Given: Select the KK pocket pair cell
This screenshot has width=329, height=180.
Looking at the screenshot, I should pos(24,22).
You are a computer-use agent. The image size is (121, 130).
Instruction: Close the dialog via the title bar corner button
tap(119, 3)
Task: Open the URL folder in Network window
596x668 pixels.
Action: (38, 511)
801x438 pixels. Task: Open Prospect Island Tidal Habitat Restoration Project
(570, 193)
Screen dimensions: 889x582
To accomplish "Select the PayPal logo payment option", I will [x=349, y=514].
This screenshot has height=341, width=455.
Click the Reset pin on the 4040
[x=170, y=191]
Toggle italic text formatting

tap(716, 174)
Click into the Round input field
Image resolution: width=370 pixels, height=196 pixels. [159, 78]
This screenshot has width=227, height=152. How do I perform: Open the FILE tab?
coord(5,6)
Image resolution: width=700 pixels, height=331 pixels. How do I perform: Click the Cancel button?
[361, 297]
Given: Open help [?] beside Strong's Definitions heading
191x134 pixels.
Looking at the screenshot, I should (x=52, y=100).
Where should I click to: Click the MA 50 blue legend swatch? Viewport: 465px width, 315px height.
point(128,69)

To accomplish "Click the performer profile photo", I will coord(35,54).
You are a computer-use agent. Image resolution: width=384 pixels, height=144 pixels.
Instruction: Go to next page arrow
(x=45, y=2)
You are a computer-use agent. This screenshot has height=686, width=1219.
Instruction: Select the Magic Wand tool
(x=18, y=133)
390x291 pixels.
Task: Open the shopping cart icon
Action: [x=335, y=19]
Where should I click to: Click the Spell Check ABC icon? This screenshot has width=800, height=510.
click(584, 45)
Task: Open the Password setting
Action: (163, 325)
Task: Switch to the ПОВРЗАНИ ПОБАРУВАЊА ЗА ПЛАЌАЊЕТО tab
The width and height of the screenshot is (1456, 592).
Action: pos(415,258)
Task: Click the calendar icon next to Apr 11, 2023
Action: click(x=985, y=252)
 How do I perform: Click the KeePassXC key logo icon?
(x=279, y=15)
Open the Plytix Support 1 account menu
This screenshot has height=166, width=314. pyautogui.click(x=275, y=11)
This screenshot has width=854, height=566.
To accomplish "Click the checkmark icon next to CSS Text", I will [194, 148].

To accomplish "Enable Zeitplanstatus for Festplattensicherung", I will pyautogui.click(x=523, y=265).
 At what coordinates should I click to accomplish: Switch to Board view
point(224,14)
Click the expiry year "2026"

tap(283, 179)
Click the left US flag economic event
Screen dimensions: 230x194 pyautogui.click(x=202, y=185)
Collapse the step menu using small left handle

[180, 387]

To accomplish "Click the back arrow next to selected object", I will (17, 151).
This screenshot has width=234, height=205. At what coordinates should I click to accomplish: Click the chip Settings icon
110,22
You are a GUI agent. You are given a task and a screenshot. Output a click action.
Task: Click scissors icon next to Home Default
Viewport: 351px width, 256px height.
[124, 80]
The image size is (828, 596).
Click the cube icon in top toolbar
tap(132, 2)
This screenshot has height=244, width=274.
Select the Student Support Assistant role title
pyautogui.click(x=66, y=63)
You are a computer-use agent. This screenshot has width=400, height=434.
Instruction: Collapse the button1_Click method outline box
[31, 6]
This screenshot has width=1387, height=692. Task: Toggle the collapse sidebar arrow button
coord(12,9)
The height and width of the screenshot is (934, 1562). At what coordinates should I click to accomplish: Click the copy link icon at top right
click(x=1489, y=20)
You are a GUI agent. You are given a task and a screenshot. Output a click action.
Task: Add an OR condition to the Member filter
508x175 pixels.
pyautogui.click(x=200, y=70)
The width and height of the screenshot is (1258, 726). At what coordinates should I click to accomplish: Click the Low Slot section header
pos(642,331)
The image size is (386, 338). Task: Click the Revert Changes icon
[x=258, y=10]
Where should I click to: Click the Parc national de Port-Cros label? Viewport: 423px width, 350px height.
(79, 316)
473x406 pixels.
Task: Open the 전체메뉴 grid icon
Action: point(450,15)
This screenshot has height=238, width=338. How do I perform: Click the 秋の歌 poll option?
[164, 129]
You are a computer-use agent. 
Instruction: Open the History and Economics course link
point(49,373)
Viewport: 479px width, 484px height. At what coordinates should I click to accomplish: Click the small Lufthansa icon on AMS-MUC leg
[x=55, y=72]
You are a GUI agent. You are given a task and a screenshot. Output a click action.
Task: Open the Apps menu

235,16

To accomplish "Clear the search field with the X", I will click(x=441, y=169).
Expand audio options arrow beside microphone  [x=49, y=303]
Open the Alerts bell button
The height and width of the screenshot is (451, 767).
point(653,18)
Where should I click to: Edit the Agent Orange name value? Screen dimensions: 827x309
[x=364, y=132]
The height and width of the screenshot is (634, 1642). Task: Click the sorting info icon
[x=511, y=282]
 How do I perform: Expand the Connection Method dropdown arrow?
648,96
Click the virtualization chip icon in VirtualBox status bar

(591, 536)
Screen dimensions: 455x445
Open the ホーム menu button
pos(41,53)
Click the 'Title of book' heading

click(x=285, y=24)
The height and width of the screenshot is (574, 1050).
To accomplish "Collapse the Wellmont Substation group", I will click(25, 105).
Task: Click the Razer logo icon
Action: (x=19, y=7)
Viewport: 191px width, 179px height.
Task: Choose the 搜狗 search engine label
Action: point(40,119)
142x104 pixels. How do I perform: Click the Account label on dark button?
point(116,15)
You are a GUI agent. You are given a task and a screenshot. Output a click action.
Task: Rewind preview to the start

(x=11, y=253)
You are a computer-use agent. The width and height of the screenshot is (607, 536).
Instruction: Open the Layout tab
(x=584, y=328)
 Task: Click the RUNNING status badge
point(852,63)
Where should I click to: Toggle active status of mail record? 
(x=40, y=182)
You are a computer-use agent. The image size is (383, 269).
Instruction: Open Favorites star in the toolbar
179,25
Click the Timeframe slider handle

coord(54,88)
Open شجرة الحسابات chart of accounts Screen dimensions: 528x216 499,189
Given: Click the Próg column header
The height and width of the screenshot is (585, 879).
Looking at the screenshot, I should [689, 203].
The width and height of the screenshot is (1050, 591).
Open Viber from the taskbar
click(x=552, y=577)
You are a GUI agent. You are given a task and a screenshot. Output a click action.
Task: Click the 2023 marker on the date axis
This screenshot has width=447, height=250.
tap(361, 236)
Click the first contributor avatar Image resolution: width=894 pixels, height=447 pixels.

- **Exercise aim**
A lone number is the expected answer: the count of lines in these entries holding the string "beside".

- **Your solution**
2